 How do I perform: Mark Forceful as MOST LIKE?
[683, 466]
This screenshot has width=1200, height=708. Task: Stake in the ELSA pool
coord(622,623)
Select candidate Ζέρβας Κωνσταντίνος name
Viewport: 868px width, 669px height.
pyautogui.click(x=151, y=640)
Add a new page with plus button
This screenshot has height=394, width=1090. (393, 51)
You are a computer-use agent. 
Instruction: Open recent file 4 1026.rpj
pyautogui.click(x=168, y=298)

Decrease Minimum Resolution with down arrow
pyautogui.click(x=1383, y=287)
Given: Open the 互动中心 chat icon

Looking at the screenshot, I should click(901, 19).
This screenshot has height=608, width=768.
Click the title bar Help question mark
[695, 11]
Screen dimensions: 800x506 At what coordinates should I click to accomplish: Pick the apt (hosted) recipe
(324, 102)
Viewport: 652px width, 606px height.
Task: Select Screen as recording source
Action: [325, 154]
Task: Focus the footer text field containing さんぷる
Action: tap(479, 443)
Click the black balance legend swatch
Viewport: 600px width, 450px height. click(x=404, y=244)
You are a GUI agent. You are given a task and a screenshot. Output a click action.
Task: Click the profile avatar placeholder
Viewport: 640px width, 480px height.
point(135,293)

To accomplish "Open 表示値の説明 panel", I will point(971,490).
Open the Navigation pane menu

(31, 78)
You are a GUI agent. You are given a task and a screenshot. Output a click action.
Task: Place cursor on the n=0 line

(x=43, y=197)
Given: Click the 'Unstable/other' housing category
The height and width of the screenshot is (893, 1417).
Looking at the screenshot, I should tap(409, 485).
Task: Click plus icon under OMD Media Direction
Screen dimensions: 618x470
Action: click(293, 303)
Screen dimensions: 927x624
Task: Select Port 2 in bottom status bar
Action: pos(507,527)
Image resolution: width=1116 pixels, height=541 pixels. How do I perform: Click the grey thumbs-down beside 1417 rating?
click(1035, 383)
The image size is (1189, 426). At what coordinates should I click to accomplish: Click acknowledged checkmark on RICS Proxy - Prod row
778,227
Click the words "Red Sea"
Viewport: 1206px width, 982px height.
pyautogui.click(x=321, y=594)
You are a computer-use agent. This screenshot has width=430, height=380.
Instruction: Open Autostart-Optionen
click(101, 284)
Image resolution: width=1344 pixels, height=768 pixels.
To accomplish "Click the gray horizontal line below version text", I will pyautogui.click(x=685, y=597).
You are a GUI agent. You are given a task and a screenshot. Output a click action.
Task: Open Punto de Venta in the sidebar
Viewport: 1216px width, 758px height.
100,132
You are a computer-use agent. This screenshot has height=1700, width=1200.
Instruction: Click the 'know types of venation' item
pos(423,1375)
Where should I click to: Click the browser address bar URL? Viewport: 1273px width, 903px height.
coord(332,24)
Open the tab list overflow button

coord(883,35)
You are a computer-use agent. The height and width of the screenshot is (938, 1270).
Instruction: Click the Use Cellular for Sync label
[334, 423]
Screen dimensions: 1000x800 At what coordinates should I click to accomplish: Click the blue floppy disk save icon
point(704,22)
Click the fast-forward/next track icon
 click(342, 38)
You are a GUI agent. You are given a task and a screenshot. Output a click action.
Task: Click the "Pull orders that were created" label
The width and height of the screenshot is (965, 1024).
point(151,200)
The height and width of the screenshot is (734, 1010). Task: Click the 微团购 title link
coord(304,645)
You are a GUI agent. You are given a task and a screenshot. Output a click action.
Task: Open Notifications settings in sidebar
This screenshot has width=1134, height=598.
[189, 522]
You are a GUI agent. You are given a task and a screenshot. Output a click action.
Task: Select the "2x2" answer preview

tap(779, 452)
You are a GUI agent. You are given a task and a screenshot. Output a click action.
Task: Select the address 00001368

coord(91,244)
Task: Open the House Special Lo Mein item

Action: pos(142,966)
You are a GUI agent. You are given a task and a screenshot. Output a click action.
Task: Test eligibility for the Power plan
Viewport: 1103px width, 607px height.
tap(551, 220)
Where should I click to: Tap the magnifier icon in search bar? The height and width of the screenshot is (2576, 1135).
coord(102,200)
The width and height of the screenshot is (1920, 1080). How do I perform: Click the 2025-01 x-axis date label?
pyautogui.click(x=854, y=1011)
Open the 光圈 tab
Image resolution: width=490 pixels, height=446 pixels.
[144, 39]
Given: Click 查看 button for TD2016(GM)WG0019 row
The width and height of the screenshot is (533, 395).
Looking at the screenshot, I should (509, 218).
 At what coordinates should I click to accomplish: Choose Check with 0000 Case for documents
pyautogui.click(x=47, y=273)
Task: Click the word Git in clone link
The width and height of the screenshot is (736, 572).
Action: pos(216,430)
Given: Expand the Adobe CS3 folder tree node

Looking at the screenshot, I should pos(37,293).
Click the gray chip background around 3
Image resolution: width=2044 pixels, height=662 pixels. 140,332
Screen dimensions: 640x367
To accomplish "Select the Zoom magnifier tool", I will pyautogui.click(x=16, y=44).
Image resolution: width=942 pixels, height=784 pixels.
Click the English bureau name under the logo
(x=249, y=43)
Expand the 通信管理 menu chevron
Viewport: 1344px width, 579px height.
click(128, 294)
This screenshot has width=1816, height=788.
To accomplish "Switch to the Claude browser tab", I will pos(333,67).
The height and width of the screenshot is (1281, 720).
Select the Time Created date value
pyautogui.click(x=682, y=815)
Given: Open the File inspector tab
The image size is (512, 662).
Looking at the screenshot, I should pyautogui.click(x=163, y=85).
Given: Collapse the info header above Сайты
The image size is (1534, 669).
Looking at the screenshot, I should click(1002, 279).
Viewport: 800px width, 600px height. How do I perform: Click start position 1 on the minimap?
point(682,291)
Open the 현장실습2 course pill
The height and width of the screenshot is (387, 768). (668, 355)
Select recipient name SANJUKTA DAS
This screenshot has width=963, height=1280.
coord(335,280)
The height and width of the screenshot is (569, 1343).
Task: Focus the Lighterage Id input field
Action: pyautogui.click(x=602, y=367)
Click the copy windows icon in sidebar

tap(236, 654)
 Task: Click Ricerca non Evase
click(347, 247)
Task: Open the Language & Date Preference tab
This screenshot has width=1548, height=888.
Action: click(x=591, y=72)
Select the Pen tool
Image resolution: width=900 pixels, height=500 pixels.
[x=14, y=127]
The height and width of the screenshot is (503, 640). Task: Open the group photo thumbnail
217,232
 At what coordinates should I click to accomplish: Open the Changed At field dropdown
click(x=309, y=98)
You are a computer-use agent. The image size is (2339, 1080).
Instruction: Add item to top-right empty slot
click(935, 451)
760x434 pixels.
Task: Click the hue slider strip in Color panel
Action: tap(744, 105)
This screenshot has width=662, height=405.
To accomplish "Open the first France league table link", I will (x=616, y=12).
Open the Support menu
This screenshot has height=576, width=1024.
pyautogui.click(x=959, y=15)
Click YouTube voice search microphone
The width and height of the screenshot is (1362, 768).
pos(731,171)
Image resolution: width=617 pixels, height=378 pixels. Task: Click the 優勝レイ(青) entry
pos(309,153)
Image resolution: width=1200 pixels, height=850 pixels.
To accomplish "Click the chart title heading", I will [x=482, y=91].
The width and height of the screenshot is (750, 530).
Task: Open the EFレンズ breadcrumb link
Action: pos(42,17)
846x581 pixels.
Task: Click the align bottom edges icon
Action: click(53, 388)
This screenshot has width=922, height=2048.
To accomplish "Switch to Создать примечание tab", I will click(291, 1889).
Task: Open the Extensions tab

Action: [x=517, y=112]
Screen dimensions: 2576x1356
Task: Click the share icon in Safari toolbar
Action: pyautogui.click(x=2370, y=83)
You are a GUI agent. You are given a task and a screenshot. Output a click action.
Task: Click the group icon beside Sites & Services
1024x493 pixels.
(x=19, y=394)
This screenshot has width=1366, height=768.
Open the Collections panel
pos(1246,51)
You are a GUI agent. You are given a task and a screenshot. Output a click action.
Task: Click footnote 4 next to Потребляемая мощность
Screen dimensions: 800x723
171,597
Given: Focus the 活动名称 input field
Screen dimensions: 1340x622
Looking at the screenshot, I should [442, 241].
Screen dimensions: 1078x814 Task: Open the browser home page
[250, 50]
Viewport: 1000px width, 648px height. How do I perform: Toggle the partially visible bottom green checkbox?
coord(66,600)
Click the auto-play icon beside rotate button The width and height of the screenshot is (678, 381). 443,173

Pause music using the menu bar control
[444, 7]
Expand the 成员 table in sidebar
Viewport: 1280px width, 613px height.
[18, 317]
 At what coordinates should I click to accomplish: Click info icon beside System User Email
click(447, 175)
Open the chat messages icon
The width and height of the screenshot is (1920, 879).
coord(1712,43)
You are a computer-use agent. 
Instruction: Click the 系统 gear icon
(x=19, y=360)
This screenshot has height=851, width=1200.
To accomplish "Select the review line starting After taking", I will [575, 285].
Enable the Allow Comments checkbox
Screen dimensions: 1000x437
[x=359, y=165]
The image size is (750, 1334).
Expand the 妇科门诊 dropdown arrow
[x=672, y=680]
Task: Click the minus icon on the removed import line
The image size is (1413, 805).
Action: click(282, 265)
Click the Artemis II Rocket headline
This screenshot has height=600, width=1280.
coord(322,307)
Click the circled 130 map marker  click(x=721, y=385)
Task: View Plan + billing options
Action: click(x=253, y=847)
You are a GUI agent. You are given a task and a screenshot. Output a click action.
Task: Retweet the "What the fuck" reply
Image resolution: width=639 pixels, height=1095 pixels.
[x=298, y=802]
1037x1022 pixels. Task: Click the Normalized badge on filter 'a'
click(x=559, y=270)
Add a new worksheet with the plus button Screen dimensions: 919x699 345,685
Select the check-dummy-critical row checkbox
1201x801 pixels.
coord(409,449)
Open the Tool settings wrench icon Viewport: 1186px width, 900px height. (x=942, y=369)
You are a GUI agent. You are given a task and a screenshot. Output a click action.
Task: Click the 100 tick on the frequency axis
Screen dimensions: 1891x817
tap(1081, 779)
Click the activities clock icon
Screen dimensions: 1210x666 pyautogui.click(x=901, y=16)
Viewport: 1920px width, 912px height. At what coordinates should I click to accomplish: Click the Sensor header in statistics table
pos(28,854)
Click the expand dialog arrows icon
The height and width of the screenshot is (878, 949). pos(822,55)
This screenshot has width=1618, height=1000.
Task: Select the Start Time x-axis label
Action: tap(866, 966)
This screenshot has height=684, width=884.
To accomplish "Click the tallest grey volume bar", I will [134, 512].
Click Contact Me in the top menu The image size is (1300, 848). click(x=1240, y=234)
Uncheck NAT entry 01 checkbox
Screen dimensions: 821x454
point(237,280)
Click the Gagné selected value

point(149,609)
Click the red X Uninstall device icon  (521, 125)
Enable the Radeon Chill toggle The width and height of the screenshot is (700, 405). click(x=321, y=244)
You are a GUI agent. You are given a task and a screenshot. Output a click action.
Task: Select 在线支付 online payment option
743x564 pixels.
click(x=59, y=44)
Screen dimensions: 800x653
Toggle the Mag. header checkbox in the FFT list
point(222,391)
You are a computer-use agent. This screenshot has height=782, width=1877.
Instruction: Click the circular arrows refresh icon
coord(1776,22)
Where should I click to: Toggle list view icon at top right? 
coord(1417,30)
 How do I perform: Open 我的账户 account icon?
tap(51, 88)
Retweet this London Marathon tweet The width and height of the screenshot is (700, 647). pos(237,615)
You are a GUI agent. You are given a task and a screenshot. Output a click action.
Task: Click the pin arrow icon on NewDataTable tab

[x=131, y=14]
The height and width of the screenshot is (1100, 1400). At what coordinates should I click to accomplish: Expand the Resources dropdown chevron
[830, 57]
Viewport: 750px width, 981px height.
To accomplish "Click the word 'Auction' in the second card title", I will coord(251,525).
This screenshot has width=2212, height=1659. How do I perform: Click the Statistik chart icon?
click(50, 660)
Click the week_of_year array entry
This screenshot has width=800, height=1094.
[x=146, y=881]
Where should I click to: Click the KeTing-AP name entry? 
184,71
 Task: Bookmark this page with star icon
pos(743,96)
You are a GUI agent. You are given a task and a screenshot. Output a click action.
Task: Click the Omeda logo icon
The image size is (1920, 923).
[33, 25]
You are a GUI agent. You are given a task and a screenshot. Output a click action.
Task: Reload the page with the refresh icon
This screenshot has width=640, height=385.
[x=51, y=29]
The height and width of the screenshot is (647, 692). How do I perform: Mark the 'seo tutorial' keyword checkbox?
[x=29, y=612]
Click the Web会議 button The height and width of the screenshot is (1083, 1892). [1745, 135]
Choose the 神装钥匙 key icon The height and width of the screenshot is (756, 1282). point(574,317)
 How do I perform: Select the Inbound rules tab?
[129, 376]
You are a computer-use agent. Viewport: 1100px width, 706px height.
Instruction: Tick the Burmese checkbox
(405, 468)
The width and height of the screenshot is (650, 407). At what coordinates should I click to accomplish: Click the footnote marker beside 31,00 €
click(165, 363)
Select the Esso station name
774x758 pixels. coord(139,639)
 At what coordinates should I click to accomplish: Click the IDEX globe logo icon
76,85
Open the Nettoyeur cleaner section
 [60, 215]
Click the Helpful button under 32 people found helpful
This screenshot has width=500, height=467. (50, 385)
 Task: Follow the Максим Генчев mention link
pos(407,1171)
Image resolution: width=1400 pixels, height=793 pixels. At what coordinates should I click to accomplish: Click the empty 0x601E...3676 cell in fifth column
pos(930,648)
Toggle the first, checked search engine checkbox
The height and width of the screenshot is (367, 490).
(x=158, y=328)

____________________

**Requirement:** Working from the material above, retype exactly the lines from the one with "The image size is (1413, 805)." through the one with "Task: Retweet the", both included, and only those lines.

**Result of this exercise:**
The image size is (1413, 805).
Action: click(282, 265)
Click the Artemis II Rocket headline
This screenshot has height=600, width=1280.
coord(322,307)
Click the circled 130 map marker  click(x=721, y=385)
Task: View Plan + billing options
Action: click(x=253, y=847)
You are a GUI agent. You are given a task and a screenshot. Output a click action.
Task: Retweet the "What the fuck" reply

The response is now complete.